- Exercise goal:
Would you output the whole of the data exactly?
Records for the task below:
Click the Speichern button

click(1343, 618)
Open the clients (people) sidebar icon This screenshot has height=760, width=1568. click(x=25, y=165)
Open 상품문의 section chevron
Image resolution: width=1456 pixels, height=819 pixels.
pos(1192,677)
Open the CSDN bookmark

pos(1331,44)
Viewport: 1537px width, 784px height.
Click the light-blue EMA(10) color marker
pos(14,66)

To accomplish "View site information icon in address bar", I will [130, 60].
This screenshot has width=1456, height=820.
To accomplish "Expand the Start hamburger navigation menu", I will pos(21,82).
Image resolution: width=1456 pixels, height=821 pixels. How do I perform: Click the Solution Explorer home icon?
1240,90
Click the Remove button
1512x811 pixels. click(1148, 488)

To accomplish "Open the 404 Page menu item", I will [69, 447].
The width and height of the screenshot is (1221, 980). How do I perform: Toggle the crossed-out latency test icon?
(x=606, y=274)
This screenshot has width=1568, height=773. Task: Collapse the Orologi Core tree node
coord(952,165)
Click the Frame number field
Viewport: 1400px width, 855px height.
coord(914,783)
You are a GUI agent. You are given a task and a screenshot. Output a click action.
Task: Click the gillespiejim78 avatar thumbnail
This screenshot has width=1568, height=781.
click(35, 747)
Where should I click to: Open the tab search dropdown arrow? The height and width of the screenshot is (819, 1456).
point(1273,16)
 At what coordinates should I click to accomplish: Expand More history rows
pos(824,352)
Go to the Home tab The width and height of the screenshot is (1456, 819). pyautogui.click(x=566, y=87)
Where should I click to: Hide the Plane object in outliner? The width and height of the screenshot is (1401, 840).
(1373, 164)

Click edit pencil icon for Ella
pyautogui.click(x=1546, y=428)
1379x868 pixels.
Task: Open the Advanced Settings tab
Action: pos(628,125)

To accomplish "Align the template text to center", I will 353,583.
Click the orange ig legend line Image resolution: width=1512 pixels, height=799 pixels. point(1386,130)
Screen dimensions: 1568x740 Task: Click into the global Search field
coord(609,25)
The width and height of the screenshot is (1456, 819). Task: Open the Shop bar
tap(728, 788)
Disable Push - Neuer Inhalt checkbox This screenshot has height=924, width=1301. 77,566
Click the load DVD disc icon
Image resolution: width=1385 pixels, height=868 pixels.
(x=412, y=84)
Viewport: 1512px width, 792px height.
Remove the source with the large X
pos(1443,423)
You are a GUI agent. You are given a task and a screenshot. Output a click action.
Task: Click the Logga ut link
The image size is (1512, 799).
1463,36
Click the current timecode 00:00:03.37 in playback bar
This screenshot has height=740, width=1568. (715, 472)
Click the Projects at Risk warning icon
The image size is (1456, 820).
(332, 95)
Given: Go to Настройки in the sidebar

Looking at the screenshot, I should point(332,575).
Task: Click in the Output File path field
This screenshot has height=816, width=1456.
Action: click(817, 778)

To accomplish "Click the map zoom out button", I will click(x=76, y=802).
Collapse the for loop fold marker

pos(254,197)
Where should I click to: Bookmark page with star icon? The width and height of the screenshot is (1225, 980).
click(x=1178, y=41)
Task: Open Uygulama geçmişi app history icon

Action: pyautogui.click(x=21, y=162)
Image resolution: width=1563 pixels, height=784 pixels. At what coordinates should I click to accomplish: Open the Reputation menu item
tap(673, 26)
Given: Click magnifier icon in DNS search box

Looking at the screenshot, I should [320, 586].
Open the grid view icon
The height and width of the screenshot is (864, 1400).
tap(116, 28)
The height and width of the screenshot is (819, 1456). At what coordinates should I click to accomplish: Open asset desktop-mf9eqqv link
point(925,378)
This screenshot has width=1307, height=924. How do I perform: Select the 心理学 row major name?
End of Records for the task.
- Exercise output:
Click the Speichern button

click(1343, 618)
Open the clients (people) sidebar icon This screenshot has height=760, width=1568. click(x=25, y=165)
Open 상품문의 section chevron
Image resolution: width=1456 pixels, height=819 pixels.
pos(1192,677)
Open the CSDN bookmark

pos(1331,44)
Viewport: 1537px width, 784px height.
Click the light-blue EMA(10) color marker
pos(14,66)

To accomplish "View site information icon in address bar", I will [130, 60].
This screenshot has width=1456, height=820.
To accomplish "Expand the Start hamburger navigation menu", I will pos(21,82).
Image resolution: width=1456 pixels, height=821 pixels. How do I perform: Click the Solution Explorer home icon?
1240,90
Click the Remove button
1512x811 pixels. click(1148, 488)

To accomplish "Open the 404 Page menu item", I will [69, 447].
The width and height of the screenshot is (1221, 980). How do I perform: Toggle the crossed-out latency test icon?
(x=606, y=274)
This screenshot has width=1568, height=773. Task: Collapse the Orologi Core tree node
coord(952,165)
Click the Frame number field
Viewport: 1400px width, 855px height.
coord(914,783)
You are a GUI agent. You are given a task and a screenshot. Output a click action.
Task: Click the gillespiejim78 avatar thumbnail
This screenshot has width=1568, height=781.
click(35, 747)
Where should I click to: Open the tab search dropdown arrow? The height and width of the screenshot is (819, 1456).
point(1273,16)
 At what coordinates should I click to accomplish: Expand More history rows
pos(824,352)
Go to the Home tab The width and height of the screenshot is (1456, 819). pyautogui.click(x=566, y=87)
Where should I click to: Hide the Plane object in outliner? The width and height of the screenshot is (1401, 840).
(1373, 164)

Click edit pencil icon for Ella
pyautogui.click(x=1546, y=428)
1379x868 pixels.
Task: Open the Advanced Settings tab
Action: pos(628,125)

To accomplish "Align the template text to center", I will 353,583.
Click the orange ig legend line Image resolution: width=1512 pixels, height=799 pixels. point(1386,130)
Screen dimensions: 1568x740 Task: Click into the global Search field
coord(609,25)
The width and height of the screenshot is (1456, 819). Task: Open the Shop bar
tap(728, 788)
Disable Push - Neuer Inhalt checkbox This screenshot has height=924, width=1301. 77,566
Click the load DVD disc icon
Image resolution: width=1385 pixels, height=868 pixels.
(x=412, y=84)
Viewport: 1512px width, 792px height.
Remove the source with the large X
pos(1443,423)
You are a GUI agent. You are given a task and a screenshot. Output a click action.
Task: Click the Logga ut link
The image size is (1512, 799).
1463,36
Click the current timecode 00:00:03.37 in playback bar
This screenshot has height=740, width=1568. (715, 472)
Click the Projects at Risk warning icon
The image size is (1456, 820).
(332, 95)
Given: Go to Настройки in the sidebar

Looking at the screenshot, I should point(332,575).
Task: Click in the Output File path field
This screenshot has height=816, width=1456.
Action: click(817, 778)

To accomplish "Click the map zoom out button", I will click(x=76, y=802).
Collapse the for loop fold marker

pos(254,197)
Where should I click to: Bookmark page with star icon? The width and height of the screenshot is (1225, 980).
click(x=1178, y=41)
Task: Open Uygulama geçmişi app history icon

Action: pyautogui.click(x=21, y=162)
Image resolution: width=1563 pixels, height=784 pixels. At what coordinates should I click to accomplish: Open the Reputation menu item
tap(673, 26)
Given: Click magnifier icon in DNS search box

Looking at the screenshot, I should [320, 586].
Open the grid view icon
The height and width of the screenshot is (864, 1400).
tap(116, 28)
The height and width of the screenshot is (819, 1456). At what coordinates should I click to accomplish: Open asset desktop-mf9eqqv link
point(925,378)
This screenshot has width=1307, height=924. How do I perform: Select the 心理学 row major name?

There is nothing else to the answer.